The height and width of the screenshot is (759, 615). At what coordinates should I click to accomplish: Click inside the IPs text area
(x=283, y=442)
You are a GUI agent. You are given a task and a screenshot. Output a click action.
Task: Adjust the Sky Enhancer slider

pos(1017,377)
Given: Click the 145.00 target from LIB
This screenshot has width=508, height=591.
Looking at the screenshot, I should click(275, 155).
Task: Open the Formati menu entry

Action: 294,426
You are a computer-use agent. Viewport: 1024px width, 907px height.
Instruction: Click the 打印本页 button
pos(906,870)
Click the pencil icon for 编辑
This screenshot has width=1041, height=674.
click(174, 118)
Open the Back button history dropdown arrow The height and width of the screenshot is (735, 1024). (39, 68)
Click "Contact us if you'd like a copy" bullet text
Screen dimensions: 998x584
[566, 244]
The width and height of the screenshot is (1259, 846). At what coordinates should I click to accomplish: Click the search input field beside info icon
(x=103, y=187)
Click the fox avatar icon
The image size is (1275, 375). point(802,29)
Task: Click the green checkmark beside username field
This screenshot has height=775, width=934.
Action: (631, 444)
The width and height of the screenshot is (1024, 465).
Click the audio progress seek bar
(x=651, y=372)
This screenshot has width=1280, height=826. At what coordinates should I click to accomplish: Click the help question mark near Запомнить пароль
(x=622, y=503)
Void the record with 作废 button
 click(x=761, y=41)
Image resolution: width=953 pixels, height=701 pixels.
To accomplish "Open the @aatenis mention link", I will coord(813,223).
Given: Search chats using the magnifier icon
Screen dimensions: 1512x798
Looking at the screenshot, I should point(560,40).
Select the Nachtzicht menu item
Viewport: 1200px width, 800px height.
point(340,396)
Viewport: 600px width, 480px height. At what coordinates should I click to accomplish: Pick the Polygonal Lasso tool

## What is required
Your task is to transcribe the material exactly.

## Solution to this task
The height and width of the screenshot is (759, 615). At what coordinates should I click to accomplish: Click inside the IPs text area
(x=283, y=442)
You are a GUI agent. You are given a task and a screenshot. Output a click action.
Task: Adjust the Sky Enhancer slider

pos(1017,377)
Given: Click the 145.00 target from LIB
This screenshot has width=508, height=591.
Looking at the screenshot, I should click(275, 155).
Task: Open the Formati menu entry

Action: 294,426
You are a computer-use agent. Viewport: 1024px width, 907px height.
Instruction: Click the 打印本页 button
pos(906,870)
Click the pencil icon for 编辑
This screenshot has width=1041, height=674.
click(174, 118)
Open the Back button history dropdown arrow The height and width of the screenshot is (735, 1024). (39, 68)
Click "Contact us if you'd like a copy" bullet text
Screen dimensions: 998x584
[566, 244]
The width and height of the screenshot is (1259, 846). At what coordinates should I click to accomplish: Click the search input field beside info icon
(x=103, y=187)
Click the fox avatar icon
The image size is (1275, 375). point(802,29)
Task: Click the green checkmark beside username field
This screenshot has height=775, width=934.
Action: (631, 444)
The width and height of the screenshot is (1024, 465).
Click the audio progress seek bar
(x=651, y=372)
This screenshot has width=1280, height=826. At what coordinates should I click to accomplish: Click the help question mark near Запомнить пароль
(x=622, y=503)
Void the record with 作废 button
 click(x=761, y=41)
Image resolution: width=953 pixels, height=701 pixels.
To accomplish "Open the @aatenis mention link", I will coord(813,223).
Given: Search chats using the magnifier icon
Screen dimensions: 1512x798
Looking at the screenshot, I should point(560,40).
Select the Nachtzicht menu item
Viewport: 1200px width, 800px height.
point(340,396)
Viewport: 600px width, 480px height. At what coordinates should I click to accomplish: Pick the Polygonal Lasso tool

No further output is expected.